▶ [Selected extract]

┌──

As a junior player, Siemerink was the Dutch 18-under champion in 1988. He also won the doubles title at the 1988 Orange Bowl junior championship in Florida.

Siemerink turned professional in 1989. Over the course of his career, he won four top-level singles titles (at Singapore in 1991, Nottingham in 1996, and at Rotterdam and Toulouse in 1998).[1] He also won ten tour doubles titles, the most significant of which were the Miami Masters in 1993 and the Monte-Carlo Masters in 1996.

Siemerink's best performance at a Grand Slam event came at Wimbledon in 1998, where he reached the quarterfinals by defeating Ctislav Doseděl, David Prinosil, Jonas Björkman and Magnus Larsson, before being knocked-out by Goran Ivanišević in three tie-breaks. Siemerink is also known for winning a fourth set tie-break against compatriot Richard Krajicek from 6–0 down in the 1994 US Open, though Krajicek eventually won the match.

└──

▶ [Extracted material]
┌──

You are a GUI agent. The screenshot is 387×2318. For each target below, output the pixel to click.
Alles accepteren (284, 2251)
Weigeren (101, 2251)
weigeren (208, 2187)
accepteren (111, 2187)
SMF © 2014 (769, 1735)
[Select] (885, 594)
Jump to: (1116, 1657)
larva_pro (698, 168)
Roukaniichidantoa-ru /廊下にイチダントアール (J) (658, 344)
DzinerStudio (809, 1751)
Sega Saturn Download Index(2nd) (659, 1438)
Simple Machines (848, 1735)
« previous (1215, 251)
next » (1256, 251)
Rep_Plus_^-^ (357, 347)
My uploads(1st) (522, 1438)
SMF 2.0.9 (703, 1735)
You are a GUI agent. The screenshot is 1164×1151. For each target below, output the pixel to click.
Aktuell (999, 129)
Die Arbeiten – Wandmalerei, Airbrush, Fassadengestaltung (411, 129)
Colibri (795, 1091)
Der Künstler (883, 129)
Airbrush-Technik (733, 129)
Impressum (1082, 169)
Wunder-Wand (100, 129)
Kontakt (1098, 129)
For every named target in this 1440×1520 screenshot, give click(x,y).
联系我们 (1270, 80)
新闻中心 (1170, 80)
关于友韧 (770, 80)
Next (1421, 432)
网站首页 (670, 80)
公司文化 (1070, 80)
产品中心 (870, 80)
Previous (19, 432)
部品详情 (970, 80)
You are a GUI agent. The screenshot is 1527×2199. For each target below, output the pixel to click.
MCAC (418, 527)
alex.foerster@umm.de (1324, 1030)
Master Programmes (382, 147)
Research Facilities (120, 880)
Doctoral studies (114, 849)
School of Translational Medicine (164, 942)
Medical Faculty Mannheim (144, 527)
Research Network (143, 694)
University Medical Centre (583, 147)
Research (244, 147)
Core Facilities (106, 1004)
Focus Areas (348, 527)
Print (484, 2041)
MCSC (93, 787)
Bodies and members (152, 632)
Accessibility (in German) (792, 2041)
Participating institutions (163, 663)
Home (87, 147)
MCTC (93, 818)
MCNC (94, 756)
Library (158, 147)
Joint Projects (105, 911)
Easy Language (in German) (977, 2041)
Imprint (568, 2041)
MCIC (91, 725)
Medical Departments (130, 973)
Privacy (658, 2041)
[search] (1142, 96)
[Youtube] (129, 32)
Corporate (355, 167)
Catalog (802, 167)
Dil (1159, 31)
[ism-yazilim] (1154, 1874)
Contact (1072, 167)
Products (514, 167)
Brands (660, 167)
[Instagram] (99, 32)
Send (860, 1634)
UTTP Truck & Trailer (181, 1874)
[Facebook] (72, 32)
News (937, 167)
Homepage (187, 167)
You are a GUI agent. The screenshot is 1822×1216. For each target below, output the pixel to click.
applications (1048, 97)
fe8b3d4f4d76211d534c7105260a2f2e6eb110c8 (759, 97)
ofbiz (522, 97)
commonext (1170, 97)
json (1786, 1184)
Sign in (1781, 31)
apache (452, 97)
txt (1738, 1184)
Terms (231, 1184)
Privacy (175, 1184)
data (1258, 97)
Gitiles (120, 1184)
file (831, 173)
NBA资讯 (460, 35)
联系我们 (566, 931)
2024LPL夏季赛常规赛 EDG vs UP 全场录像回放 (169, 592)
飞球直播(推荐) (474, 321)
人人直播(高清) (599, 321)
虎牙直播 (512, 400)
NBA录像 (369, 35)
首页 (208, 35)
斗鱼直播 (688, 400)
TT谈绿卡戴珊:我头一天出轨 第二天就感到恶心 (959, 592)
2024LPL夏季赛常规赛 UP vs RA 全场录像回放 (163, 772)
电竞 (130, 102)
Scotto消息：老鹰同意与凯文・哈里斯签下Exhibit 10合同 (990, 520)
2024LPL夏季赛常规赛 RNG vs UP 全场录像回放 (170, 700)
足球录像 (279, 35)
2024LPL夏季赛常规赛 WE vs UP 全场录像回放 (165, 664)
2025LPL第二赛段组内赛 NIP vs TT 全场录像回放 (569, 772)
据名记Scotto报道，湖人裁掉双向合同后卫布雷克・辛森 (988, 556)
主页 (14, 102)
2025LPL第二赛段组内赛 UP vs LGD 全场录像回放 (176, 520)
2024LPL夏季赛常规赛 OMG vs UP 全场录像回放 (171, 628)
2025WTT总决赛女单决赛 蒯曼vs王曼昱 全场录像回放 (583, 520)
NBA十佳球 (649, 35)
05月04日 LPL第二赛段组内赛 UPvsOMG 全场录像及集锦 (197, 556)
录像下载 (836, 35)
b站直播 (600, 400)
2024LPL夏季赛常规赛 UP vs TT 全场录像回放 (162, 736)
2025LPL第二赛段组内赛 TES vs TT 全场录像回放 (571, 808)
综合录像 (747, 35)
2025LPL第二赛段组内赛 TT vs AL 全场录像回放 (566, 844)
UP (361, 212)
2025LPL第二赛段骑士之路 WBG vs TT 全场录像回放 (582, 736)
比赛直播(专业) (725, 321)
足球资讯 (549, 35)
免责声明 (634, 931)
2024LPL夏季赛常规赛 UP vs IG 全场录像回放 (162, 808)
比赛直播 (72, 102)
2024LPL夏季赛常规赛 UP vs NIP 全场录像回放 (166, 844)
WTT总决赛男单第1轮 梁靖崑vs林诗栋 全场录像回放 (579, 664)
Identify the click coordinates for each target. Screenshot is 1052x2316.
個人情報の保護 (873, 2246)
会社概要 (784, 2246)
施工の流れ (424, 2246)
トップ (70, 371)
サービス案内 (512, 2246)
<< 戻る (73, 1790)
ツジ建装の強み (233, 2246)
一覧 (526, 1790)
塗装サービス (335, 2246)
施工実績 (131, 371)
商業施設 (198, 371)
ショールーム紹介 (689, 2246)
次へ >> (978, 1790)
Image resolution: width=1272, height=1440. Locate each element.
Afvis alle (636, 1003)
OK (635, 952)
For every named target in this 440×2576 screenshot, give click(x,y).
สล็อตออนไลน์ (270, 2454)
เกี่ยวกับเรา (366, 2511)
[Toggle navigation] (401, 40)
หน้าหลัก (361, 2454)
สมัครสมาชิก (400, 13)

└──

▶ [Problems]
**A)** In the passage about Siemerink's tennis career, which cities did he win his top-level singles titles in?
**B)** Write what comes next in the passage about Siemerink's tennis career, picking up after its last sentence.
The listing was taken from a different source than the passage about Siemerink's tennis career.

▶ [Replies]
**A)** Singapore, Nottingham, Rotterdam, Toulouse

**B)**
Siemerink played for the Netherlands in the Davis Cup between 1991 and 2001, compiling a 17–10 record. He helped the Netherlands reach the World Group semi-finals in 2001.

Siemerink's career-high rankings were world No. 14 in singles (in 1998) and world No. 16 in doubles (in 1996). His career prize-money totaled $4,347,693.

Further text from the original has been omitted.